You also talked a little bit about consolidation. What are you seeing on that front?
Our members are all across the board. We have some with relatively small operating budgets of $5 million. We have other members that are larger, maybe $300 million.
We have some members that are probably targets to be acquired, and we have other members that are actively looking to expand their footprints, and others in there are looking at affiliations with hospitals and healthcare systems.
They’re all aware that you have to be of sufficient scale to be able to operate cost-effectively. No matter how big you are, you need a medical record system, you need an HR system. All those things are required, whether you’re one of the smallest or one of the largest.

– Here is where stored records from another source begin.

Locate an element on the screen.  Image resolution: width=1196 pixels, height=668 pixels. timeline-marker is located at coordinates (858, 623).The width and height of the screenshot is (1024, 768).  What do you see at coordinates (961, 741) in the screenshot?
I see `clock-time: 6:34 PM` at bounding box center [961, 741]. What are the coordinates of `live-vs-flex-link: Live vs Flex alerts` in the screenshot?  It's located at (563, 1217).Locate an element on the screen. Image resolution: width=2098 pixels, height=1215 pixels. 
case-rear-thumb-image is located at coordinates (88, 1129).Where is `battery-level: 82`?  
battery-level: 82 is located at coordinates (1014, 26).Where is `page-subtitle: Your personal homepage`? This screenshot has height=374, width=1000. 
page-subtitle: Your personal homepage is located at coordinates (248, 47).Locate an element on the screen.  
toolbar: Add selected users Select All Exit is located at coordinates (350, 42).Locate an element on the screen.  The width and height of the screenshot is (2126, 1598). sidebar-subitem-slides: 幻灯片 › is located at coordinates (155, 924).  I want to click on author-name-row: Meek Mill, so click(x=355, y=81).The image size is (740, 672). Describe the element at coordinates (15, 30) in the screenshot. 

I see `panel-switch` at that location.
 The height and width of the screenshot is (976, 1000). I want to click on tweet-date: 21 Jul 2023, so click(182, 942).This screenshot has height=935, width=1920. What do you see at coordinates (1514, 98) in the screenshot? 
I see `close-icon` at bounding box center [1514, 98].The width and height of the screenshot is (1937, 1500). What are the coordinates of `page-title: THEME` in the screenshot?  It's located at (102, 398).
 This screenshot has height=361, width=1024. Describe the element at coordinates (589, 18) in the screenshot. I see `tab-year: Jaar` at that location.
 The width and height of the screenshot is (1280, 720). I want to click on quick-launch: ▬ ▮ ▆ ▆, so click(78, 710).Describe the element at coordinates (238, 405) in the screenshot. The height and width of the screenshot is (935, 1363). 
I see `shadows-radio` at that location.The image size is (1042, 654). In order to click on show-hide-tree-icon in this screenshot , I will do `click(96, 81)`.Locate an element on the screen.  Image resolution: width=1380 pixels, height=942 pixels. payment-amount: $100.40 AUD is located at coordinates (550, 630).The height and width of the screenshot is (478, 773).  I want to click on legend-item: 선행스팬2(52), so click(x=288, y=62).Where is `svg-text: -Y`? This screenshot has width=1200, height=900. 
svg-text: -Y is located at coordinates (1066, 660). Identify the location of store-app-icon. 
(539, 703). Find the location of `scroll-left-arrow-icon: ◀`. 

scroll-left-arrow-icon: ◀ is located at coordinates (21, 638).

What should providers consider going into those acquisitions?
The cultural pieces need to be in place for a successful marriage. You’ve got to be able to get along and make sure your visions align.
What we’re seeing to some degree is formal affiliations with hospitals and healthcare systems, [which are] tricky. They have a lot more zeros in their budgets than we do, so it’s fairly typical that they start taking control of things that maybe weren’t anticipated. The behavior health side of that has to be cautious when they’re looking at those arrangements.
Is there anything else that you would like to add?
It’s an interesting time and an interesting industry. When I think back I remember always thinking, ‘Well, if we get over this hurdle, we will be smooth sailing for a while’ — and I’m not sure we’ve ever hit smooth sailing.
There’s always been struggles and changes that are happening. While the industry is changing, we still have some obstacles that we need to overcome. I think we have the capability to do that, but it’s just having the endurance to get that done.